In a desert, annual precipitation is low and often scattered unevenly throughout the year. During the day, the baking sun warms the ground and evaporates water from plant leaves and the soil. But at night, most of the heat stored in the ground radiates quickly into the atmosphere. Desert soils have little vegetation and moisture to help store the heat and the skies above deserts are usually clear. This explains why in a desert you may roast during the day but shiver at night.
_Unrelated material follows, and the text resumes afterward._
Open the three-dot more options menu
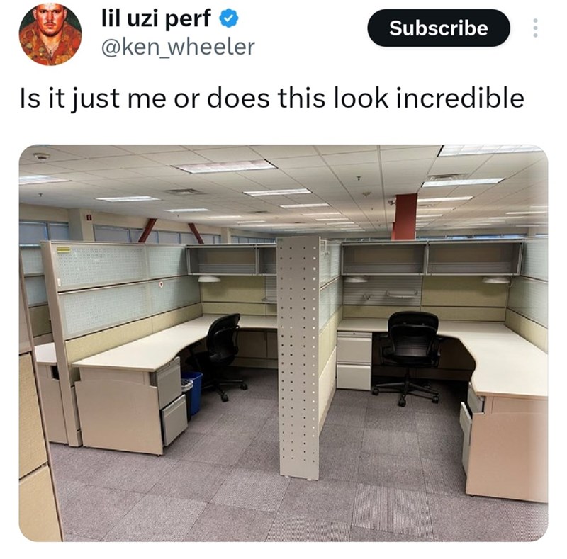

The lack of vegetation, especially in tropical and polar deserts, makes them vulnerable to sandstorms driven by winds that can spread sand from one area to another. Desert surfaces are also vulnerable to disruption from vehicles such as SUVs. A combination of low rainfall and varying average temperatures creates tropical, temperate, and cold deserts.

1. TROPICAL DESERTS:

Tropical deserts such as the Sahara and the Namib of Africa are hot and dry most of the year. They have few plants and a hard, windblown surface strewn with rocks and some sand. They are the deserts we often see in the movies.

2. TEMPERATE DESERTS:

In temperate deserts such as the Sonoran Desert in southeastern California, southwestern Arizona, and northwestern Mexico, daytime temperatures are high in summer and low in winter and there is more precipitation than in tropical deserts. The sparse vegetation consists mostly of widely dispersed, drought-resistant shrubs and cacti or other succulents adapted to the lack of water and temperature variations.

3. COLD DESERTS:

In cold deserts such as the Gobi Desert in Mongolia, vegetation is sparse. Winters are cold, summers are warm or hot, and precipitation is low. Desert plants and animals have adaptations that help them to stay cool and to get enough water to survive.